(Saved data entries)
Start of Block

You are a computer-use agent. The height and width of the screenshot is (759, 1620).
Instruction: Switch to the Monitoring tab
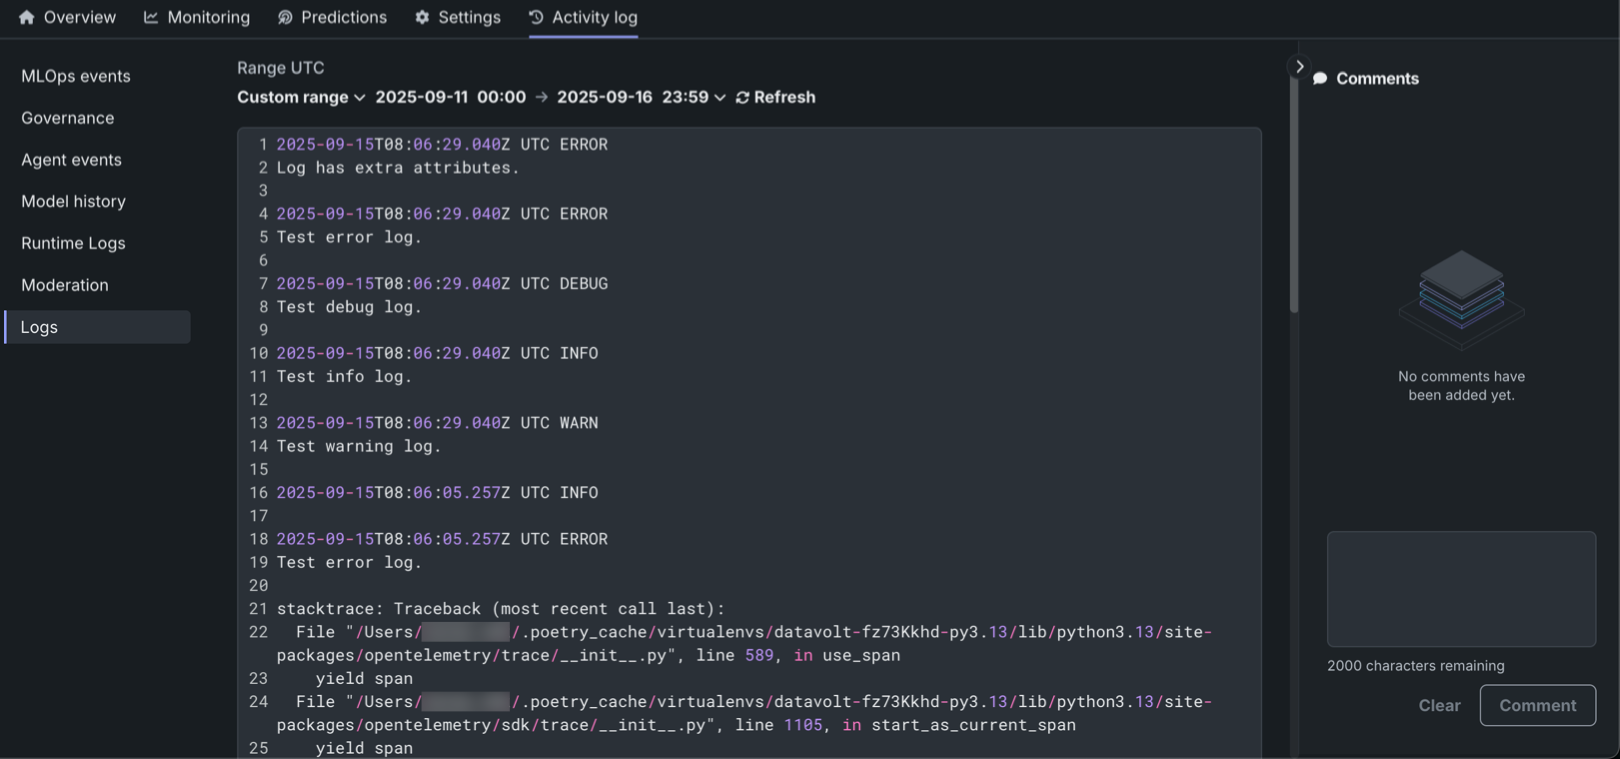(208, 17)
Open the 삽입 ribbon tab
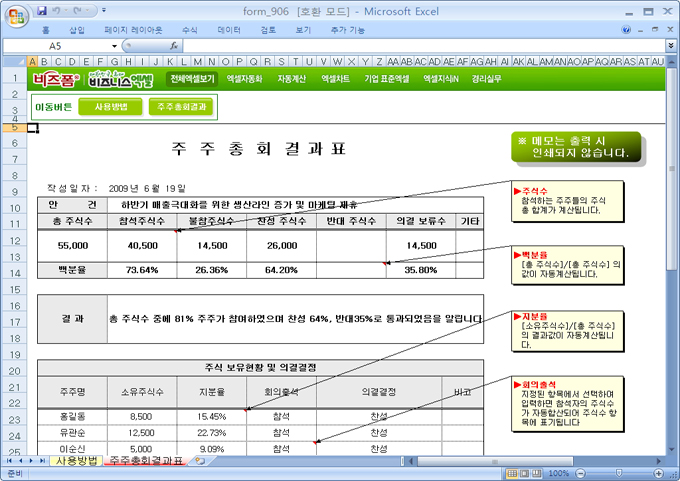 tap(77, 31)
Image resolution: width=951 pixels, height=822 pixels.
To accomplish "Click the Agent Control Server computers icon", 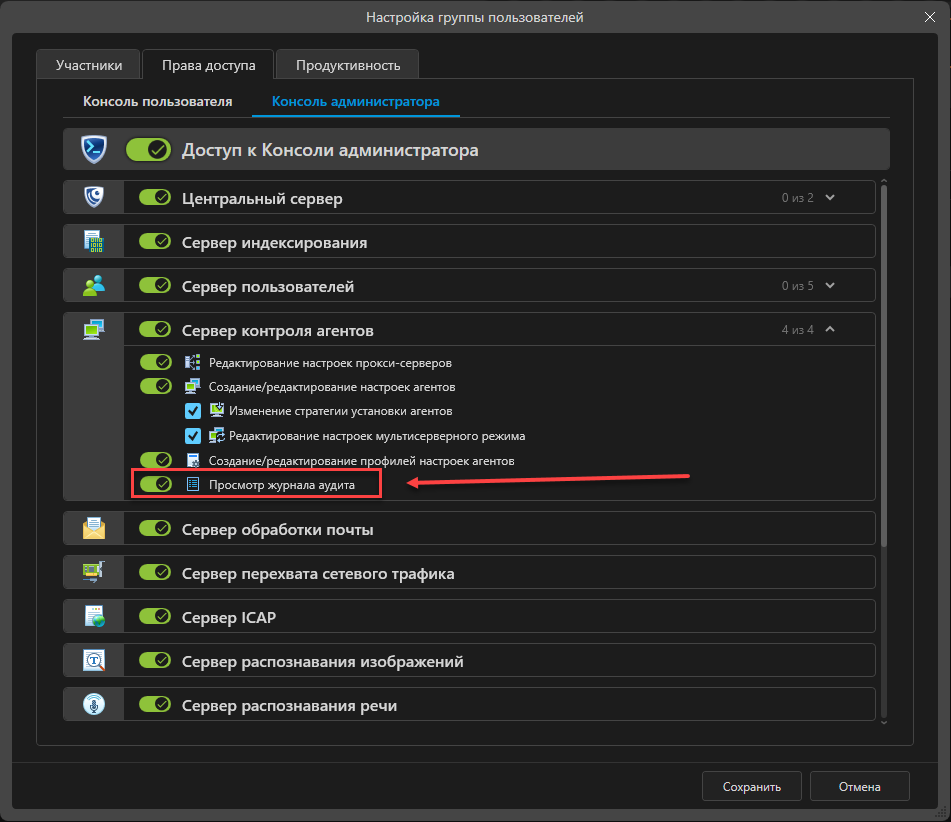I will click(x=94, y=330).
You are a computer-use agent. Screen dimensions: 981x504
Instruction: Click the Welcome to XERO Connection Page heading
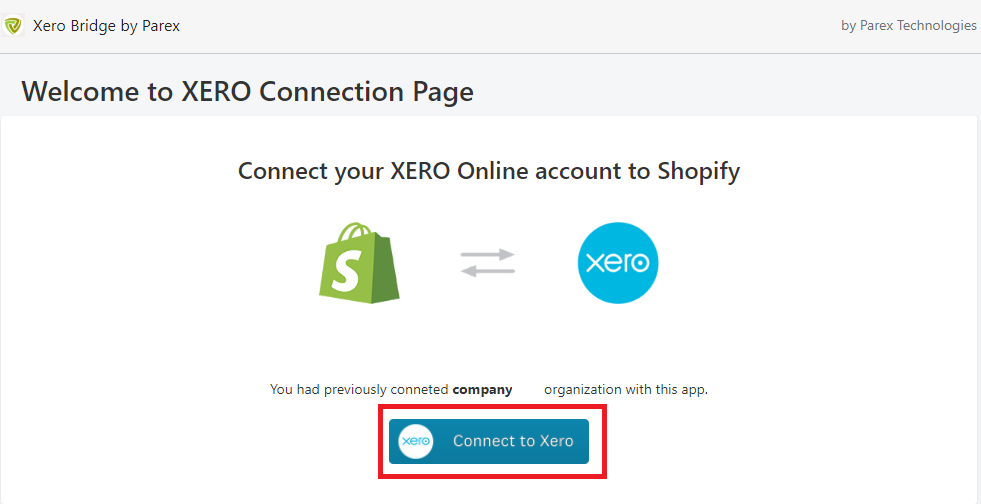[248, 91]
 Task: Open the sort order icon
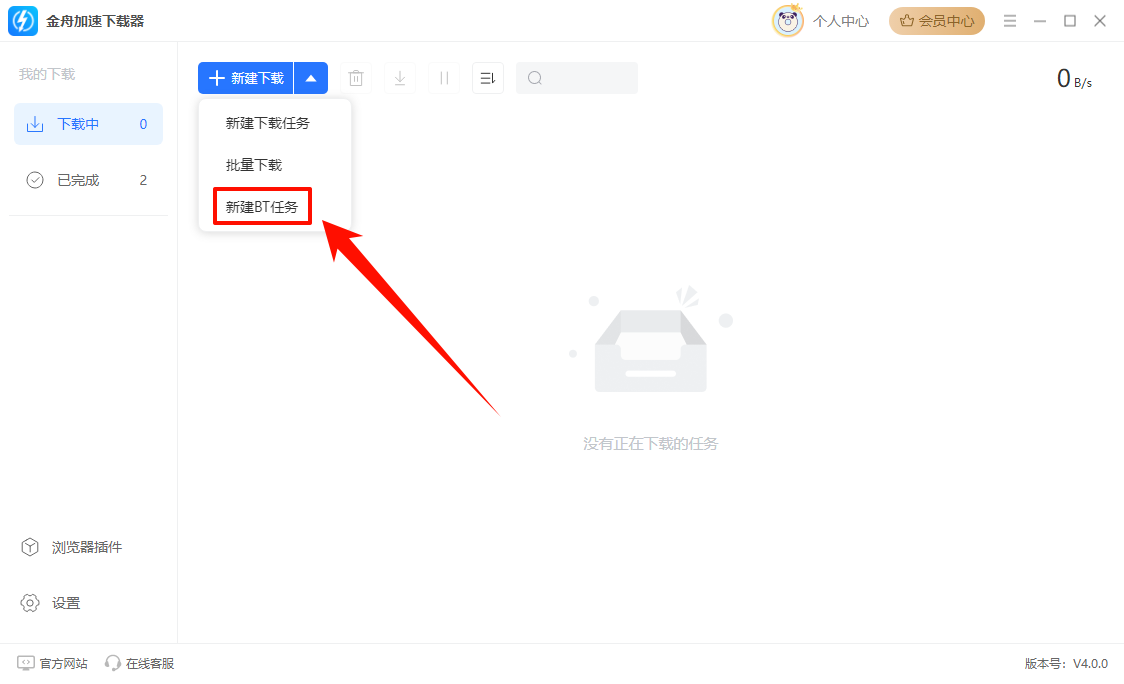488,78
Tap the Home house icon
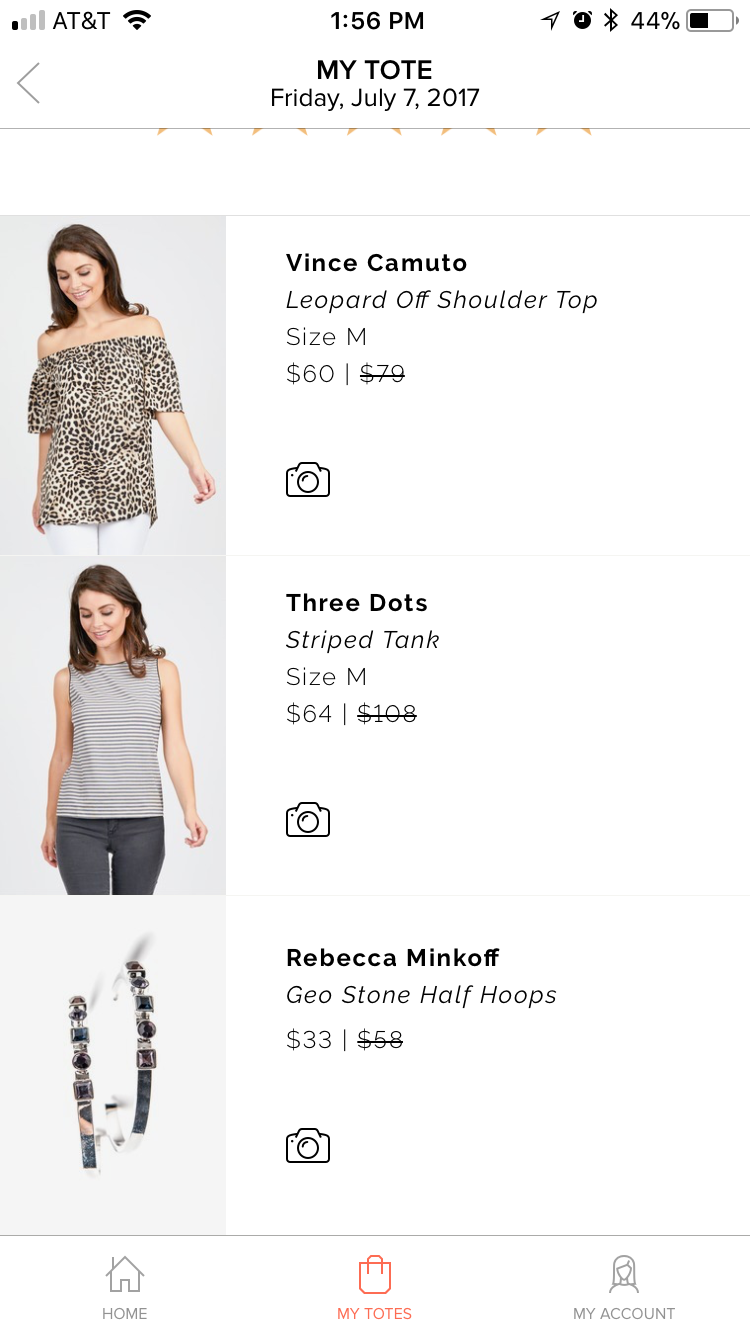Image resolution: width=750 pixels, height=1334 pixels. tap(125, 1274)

End of Block

* [EXERCISE BRIEF]:
Starting with the line that contains "Instruction: Click the" and ending with the last line of the data above, transcribe exactly those lines and no others, without pictures.

* [EXERCISE ANSWER]:
Instruction: Click the Welcome to XERO Connection Page heading
[248, 91]
 Task: Open the sort order icon
488,78
Tap the Home house icon
Image resolution: width=750 pixels, height=1334 pixels. tap(125, 1274)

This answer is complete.